S.C. Girl Defends Choice Of Doll After Cashier Says ‘She Doesn’t Look Like You’
CLOVER, S.C. — “But she doesn’t look like you. We have lots of other dolls that look more like you.”
It was those words that came from a Target cashier in that made Brandi Benner angry.
Benner was shopping with her 2-year-old daughter Sophia to celebrate the toddler’s big potty training milestone.
“I told her that if she had no accidents and no diapers for a whole month she could pick out a big prize,” Benner said.
The little girl and her mother made the trip to Target a few days ago. Benner says she already knew what her daughter would pick.
“Whenever she gets to pick out a present on her own, she picks a doll almost every time,” she said.
In Sophia’s playroom in their Clover home there are dolls of every size and shade scattered about. Along the wall, she has a closet full of dress-up clothes. Her favorite? A doctor’s coat, complete with all the tools of the trade.
“I get checkups at least five times a day,” Benner joked. “I get shots daily.”
So when Sophia saw a doctor doll on the store shelf, she had to have her.
“She immediately fell in love with it,” Benner said.
Sophia named her new doll Meghan. Meghan is black. Sophia is white.
When Sophia brought the doll to the cashier, the older lady behind the register looked at her with a puzzled expression.
“Are you going to a birthday party?” Benner said the cashier asked her little girl.
Sophia hesitated to answer, so Benner explained it was a potty-training reward.
That’s when the cashier turned to Sophia and supposedly said, “Oh. Well, are you sure this is the doll you want honey? Because, she doesn’t look like you and we have lots of other dolls here that look like you.”
Benner says her brain could not process a response fast enough. But little Sophia’s did.
“She does (look like me.) Because she’s a doctor like I’m a doctor. She’s a pretty girl and I’m a pretty girl. See her stethoscope?” the ‘Doc McStuffins’ fan explained.
Benner said the cashier let it go. The pair went on their way. But when she got home, she was so proud, Benner posted the encounter on her personal Facebook page. It’s had hundreds of thousands of likes and shares in just a few days.
Benner says, if she’d known it would have gotten so much attention, she probably never would have posted anything.

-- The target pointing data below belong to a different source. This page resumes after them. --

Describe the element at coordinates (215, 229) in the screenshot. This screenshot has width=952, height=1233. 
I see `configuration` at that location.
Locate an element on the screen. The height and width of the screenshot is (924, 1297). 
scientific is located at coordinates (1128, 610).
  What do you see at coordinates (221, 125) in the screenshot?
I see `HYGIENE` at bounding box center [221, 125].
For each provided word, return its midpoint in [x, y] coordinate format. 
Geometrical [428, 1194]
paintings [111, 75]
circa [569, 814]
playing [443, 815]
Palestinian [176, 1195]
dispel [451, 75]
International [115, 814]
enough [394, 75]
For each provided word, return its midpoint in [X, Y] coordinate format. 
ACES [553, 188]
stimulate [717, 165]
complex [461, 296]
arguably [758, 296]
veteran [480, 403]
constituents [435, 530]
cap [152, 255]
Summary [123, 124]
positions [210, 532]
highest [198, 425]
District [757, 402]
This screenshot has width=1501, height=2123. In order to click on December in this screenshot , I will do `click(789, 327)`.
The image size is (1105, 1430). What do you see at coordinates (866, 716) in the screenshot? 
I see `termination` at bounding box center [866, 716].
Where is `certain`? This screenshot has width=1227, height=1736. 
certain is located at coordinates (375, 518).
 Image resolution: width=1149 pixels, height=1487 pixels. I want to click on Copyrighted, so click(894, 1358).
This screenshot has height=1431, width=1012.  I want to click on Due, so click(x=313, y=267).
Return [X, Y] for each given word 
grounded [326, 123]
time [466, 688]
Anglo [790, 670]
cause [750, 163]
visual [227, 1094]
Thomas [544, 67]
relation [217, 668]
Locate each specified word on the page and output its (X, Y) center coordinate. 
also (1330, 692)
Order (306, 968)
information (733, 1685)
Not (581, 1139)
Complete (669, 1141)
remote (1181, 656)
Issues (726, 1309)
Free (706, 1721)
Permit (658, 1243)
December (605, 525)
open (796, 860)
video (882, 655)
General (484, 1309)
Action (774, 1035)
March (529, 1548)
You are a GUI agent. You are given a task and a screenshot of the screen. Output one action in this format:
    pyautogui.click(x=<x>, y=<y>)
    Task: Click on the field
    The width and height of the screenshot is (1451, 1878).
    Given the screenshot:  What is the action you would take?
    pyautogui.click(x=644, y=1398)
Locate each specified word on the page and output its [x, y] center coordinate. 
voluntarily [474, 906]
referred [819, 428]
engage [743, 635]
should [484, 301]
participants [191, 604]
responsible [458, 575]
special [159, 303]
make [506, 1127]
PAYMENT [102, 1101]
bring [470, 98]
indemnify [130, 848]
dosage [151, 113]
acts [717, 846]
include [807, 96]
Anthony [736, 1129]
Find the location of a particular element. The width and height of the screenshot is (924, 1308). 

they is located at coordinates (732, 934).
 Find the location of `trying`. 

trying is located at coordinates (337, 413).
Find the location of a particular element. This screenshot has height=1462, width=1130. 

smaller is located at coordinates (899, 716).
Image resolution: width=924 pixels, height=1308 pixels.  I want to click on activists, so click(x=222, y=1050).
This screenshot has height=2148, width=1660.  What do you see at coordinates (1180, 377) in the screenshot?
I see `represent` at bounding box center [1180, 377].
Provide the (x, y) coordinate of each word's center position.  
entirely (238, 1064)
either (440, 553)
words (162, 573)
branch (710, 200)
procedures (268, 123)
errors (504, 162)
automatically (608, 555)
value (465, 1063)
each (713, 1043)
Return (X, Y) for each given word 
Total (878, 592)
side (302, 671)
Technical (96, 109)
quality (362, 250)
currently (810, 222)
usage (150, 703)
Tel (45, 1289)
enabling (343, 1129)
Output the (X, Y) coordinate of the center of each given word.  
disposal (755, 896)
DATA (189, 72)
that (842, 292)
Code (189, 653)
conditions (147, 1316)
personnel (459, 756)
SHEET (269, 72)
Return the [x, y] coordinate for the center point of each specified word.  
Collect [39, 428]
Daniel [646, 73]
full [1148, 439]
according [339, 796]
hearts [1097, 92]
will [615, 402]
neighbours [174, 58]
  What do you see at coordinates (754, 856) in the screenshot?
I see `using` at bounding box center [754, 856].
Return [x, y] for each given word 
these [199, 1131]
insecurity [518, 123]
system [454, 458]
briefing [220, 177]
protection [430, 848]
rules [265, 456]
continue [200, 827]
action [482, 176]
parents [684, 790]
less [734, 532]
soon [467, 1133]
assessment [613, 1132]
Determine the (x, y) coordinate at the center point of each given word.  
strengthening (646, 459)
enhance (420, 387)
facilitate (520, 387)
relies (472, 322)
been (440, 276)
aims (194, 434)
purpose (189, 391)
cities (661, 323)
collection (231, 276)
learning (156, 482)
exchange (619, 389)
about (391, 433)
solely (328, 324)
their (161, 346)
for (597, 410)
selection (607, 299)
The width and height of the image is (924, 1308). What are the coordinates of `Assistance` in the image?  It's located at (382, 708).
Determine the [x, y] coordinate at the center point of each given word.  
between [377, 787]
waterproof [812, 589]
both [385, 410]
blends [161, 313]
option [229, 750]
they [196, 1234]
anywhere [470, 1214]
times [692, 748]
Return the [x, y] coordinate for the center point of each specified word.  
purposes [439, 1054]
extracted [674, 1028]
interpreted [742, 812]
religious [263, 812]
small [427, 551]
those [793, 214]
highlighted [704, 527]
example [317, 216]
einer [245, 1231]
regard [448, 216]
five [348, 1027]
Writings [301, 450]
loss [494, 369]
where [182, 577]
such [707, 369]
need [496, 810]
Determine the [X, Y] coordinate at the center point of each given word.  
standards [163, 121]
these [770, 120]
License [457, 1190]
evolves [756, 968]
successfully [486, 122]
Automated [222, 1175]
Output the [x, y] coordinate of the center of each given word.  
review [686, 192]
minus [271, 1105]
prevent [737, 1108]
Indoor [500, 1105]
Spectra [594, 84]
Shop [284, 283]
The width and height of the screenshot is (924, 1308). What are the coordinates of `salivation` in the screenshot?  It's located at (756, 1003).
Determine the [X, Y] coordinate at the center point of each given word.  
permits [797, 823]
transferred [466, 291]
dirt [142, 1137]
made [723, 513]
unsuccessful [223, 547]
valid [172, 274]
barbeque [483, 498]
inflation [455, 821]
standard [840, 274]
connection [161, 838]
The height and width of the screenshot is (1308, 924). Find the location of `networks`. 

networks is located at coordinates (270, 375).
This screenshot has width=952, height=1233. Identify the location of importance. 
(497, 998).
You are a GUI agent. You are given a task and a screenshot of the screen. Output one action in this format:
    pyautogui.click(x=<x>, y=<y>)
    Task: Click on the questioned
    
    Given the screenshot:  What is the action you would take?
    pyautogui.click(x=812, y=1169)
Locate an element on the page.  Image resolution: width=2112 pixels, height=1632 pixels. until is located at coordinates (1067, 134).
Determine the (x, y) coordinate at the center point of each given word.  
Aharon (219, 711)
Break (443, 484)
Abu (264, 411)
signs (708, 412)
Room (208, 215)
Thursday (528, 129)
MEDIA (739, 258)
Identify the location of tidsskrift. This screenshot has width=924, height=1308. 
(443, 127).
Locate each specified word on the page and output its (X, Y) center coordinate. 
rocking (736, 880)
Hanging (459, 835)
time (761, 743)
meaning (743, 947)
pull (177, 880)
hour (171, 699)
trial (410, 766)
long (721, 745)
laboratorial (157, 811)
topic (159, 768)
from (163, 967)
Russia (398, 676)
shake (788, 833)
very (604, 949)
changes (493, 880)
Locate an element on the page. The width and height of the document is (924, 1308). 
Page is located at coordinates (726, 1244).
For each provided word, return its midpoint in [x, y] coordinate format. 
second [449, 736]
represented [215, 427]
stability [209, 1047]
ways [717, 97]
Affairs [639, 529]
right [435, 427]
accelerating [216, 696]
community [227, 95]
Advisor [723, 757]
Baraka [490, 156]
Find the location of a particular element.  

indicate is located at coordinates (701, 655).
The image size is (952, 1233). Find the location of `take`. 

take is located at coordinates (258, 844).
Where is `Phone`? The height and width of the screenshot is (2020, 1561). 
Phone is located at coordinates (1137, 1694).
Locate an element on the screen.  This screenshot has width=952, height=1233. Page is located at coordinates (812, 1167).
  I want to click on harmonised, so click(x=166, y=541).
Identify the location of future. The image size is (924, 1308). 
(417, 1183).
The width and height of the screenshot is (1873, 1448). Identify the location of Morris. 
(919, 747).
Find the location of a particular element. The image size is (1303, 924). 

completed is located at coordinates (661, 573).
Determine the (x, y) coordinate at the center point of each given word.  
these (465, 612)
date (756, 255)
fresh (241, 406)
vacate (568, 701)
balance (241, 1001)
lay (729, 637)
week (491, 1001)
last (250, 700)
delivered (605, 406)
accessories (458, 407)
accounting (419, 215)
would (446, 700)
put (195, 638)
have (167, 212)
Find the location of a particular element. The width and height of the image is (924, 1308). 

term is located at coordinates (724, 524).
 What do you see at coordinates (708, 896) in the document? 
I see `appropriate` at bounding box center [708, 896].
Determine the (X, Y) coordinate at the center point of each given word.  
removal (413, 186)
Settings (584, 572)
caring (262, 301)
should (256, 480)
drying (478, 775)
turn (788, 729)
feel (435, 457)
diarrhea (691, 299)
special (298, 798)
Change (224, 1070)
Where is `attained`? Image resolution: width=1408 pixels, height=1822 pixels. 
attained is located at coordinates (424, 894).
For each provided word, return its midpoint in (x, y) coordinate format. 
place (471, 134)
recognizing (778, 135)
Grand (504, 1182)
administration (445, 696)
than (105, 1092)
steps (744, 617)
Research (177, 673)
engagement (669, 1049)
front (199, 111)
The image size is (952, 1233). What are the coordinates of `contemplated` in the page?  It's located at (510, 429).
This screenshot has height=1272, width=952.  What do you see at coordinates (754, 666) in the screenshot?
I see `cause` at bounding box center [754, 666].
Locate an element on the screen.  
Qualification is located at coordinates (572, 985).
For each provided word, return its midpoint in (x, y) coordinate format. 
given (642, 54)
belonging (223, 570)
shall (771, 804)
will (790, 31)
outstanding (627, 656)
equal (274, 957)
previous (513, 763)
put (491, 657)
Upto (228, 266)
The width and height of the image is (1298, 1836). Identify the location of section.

“I don’t believe she was doing it to be malicious,” Benner said. “She’s a different generation.”
But she’s proud she’s raising a daughter who sees the world differently. Sophia may not be a doctor yet, but she certainly knows a thing or two about healing and love.
“Just to stick to love. Love is love is love. And that means every color, every person, every interaction,” Benner said. “We could attack and go negative because of what she said, but my daughter just responded in love and that’s the heart of all of it.”